Recorded data =>
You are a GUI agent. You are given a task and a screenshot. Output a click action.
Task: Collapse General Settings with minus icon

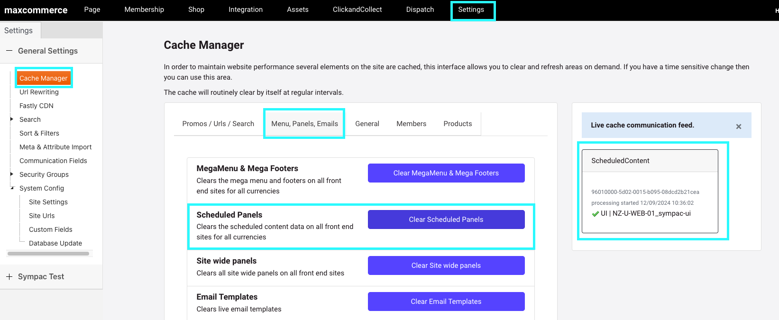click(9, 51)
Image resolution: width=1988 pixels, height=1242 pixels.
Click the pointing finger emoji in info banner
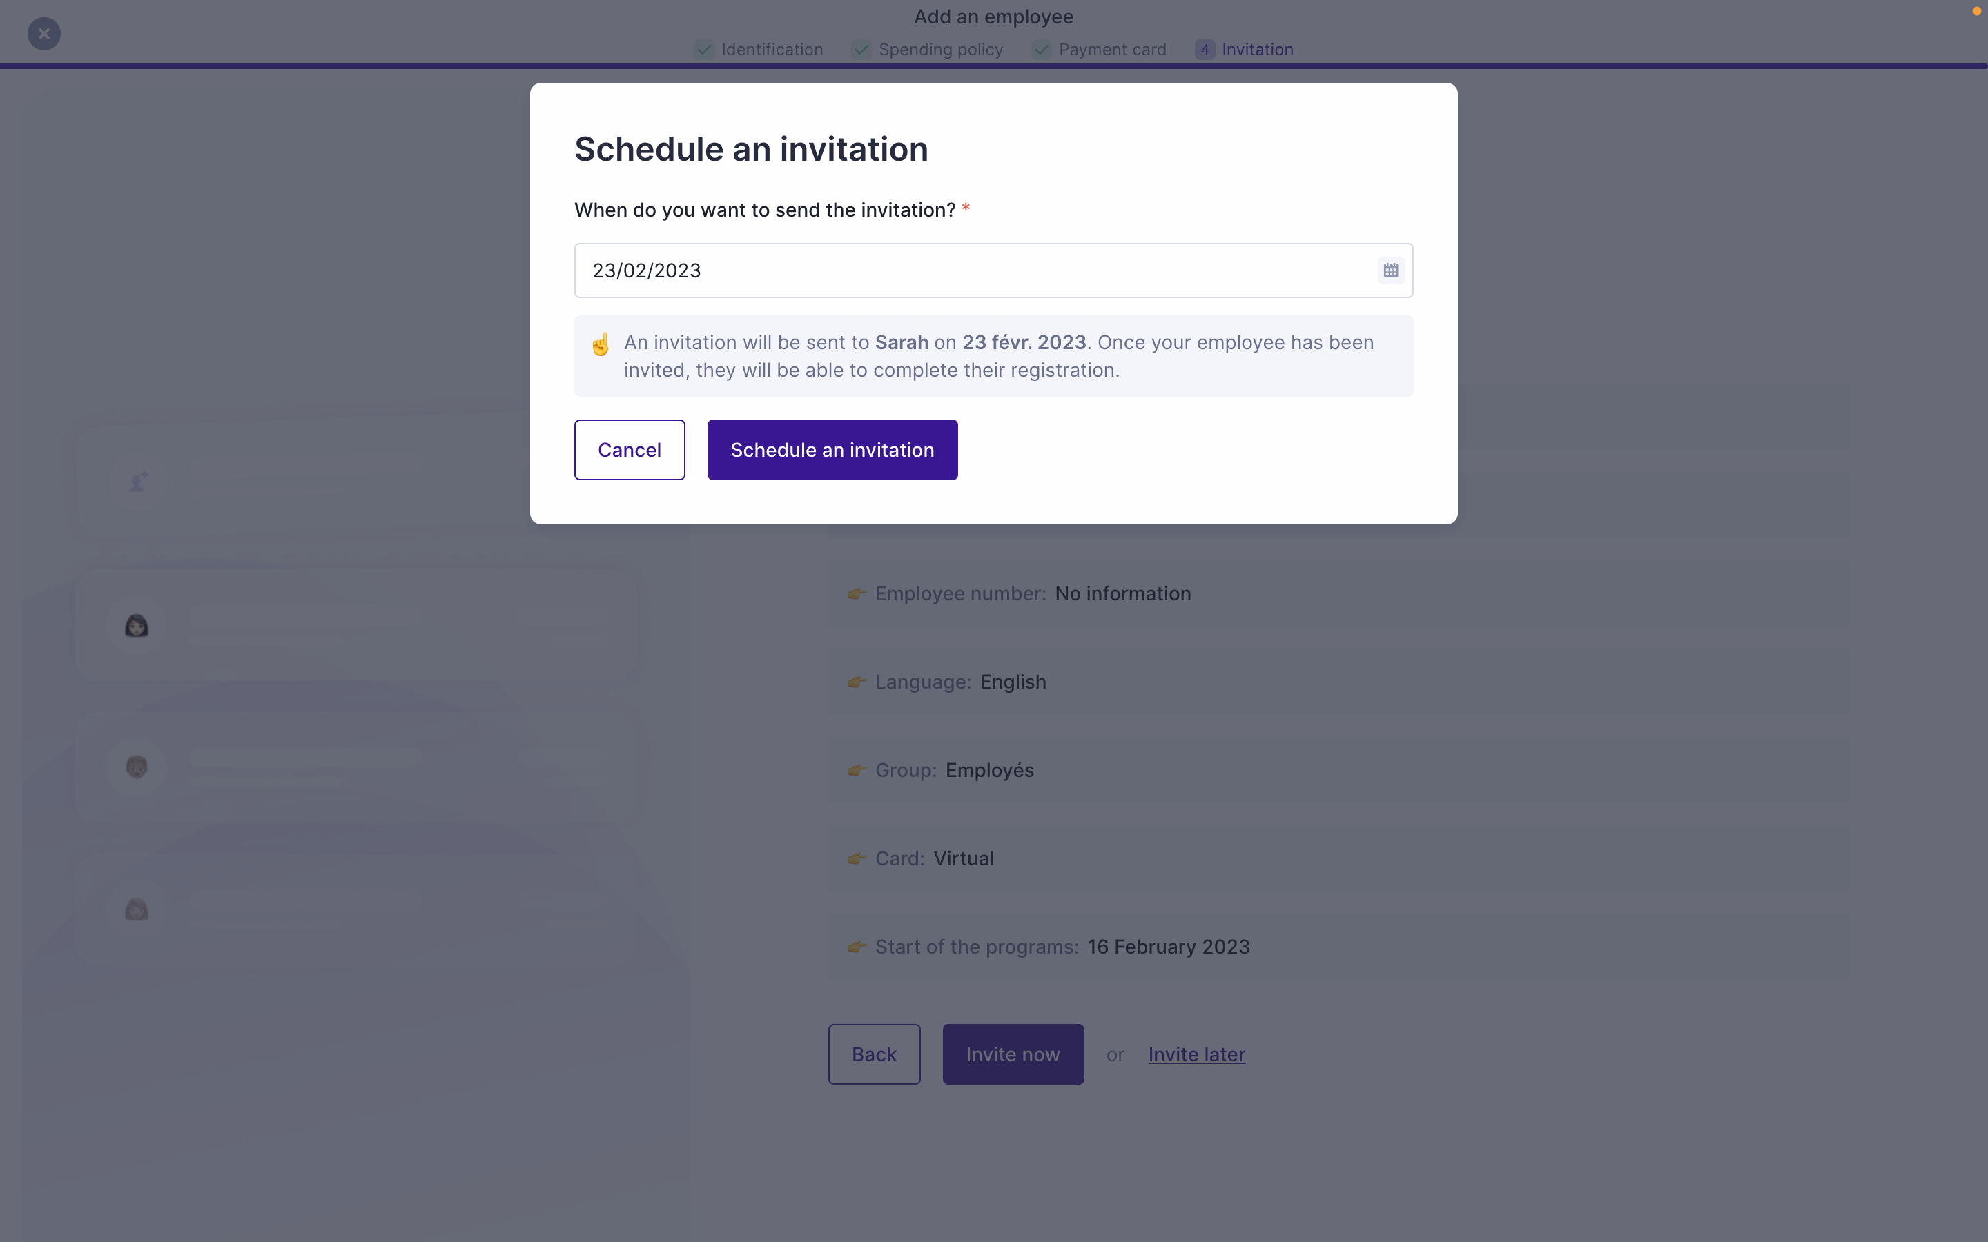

Problem details =>
Please reproduce, exactly and only, the lines from the line containing "Image resolution: width=1988" through the last line of the material above, minus any pictures.

Answer to the problem =>
Image resolution: width=1988 pixels, height=1242 pixels.
Click the pointing finger emoji in info banner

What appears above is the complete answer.